Online crowd-sourcing — in which a task is presented to the public, who respond, for free, with various solutions and suggestions — has been used to evaluate potential consumer products, develop software algorithms and solve vexing research-and-development challenges. But diagnosing infectious diseases?
Working on the assumption that large groups of public non-experts can be trained to recognize infectious diseases with the accuracy of trained pathologists, researchers from the UCLA Henry Samueli School of Engineering and Applied Science and the David Geffen School of Medicine at UCLA have created a crowd-sourced online gaming system in which players distinguish malaria-infected red blood cells from healthy ones by viewing digital images obtained from microscopes.

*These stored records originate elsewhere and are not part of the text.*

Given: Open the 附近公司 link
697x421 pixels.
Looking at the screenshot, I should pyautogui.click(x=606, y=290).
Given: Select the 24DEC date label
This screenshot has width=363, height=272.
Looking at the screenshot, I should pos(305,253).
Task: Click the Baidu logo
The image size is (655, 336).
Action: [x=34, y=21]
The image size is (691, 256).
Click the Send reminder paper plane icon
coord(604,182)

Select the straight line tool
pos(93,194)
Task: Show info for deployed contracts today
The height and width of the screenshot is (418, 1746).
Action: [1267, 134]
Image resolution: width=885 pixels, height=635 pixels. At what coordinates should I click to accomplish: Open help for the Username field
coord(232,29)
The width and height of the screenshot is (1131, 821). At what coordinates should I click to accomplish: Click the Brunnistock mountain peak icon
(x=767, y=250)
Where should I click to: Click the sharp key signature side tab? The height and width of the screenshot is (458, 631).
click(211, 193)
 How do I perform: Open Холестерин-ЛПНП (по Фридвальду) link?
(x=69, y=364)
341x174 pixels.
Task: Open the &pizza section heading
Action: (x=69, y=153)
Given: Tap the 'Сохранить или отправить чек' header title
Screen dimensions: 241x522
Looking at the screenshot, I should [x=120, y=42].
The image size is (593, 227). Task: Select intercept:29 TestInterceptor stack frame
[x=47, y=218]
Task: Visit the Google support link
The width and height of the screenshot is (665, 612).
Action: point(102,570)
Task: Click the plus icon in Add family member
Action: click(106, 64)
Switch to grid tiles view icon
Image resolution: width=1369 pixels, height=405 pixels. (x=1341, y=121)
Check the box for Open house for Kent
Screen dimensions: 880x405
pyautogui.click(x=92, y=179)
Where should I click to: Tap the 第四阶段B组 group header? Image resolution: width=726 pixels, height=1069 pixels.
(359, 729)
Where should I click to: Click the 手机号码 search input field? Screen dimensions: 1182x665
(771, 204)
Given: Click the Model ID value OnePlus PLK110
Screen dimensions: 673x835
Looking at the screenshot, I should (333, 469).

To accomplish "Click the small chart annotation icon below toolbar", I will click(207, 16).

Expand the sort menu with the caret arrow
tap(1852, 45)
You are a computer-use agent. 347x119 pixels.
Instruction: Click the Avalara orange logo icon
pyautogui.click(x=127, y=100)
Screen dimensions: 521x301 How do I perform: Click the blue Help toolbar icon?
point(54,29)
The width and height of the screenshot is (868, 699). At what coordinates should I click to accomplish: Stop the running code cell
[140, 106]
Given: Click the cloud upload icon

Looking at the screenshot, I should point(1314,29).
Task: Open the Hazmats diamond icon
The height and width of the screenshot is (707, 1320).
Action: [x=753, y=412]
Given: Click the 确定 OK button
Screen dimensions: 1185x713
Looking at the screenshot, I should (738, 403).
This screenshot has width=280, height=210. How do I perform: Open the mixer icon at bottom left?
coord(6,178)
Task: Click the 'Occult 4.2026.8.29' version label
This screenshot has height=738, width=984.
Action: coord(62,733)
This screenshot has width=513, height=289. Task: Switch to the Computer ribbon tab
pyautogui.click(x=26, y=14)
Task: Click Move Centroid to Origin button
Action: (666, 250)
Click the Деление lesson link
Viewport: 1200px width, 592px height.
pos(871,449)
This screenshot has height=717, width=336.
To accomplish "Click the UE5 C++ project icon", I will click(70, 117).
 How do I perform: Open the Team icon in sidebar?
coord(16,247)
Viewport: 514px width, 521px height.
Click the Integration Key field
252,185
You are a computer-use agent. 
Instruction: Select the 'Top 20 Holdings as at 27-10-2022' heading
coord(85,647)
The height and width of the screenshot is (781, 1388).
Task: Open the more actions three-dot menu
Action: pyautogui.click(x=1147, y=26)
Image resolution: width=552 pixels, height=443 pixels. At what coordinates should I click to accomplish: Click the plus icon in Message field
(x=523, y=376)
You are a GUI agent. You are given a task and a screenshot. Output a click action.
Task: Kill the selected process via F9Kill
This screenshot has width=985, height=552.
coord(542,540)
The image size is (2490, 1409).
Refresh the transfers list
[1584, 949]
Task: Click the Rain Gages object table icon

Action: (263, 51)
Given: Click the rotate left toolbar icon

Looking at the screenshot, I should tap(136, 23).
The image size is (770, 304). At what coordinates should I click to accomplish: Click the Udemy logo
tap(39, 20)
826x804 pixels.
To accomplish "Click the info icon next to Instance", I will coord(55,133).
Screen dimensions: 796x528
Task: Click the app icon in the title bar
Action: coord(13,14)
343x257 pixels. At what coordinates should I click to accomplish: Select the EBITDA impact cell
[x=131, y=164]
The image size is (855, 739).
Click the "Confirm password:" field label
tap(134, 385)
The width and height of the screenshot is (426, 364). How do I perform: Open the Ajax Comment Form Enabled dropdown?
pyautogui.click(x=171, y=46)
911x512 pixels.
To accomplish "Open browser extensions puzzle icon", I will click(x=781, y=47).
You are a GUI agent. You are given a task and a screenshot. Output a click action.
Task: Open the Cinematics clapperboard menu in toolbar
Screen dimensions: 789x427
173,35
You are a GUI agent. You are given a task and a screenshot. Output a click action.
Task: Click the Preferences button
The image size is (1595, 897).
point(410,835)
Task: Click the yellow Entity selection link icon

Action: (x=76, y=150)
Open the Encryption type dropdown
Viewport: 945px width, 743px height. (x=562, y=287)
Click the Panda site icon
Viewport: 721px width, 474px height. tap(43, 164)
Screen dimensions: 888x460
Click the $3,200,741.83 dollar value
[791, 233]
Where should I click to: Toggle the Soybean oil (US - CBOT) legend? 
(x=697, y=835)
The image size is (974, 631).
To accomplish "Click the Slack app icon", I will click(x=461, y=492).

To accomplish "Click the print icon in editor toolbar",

The UCLA team found that a small group of non-experts playing the game (mostly undergraduate student volunteers) was collectively able to diagnosis malaria-infected red blood cells with an accuracy that was within 1.25 percent of the diagnostic decisions made by a trained medical professional.
The game, which can be accessed on cell phones and personal computers, can be played by anyone around the world, including children.
"The idea is, if you carefully combine the decisions of people — even non-experts — they become very competitive," said Aydogan Ozcan, an associate professor of electrical engineering and bioengineering and the corresponding author of the crowd-sourcing research. "Also, if you just look at one person's response, it may be OK, but that one person will inevitably make some mistakes. But if you combine 10 to 20, maybe 50 non-expert gamers together, you improve your accuracy greatly in terms of analysis."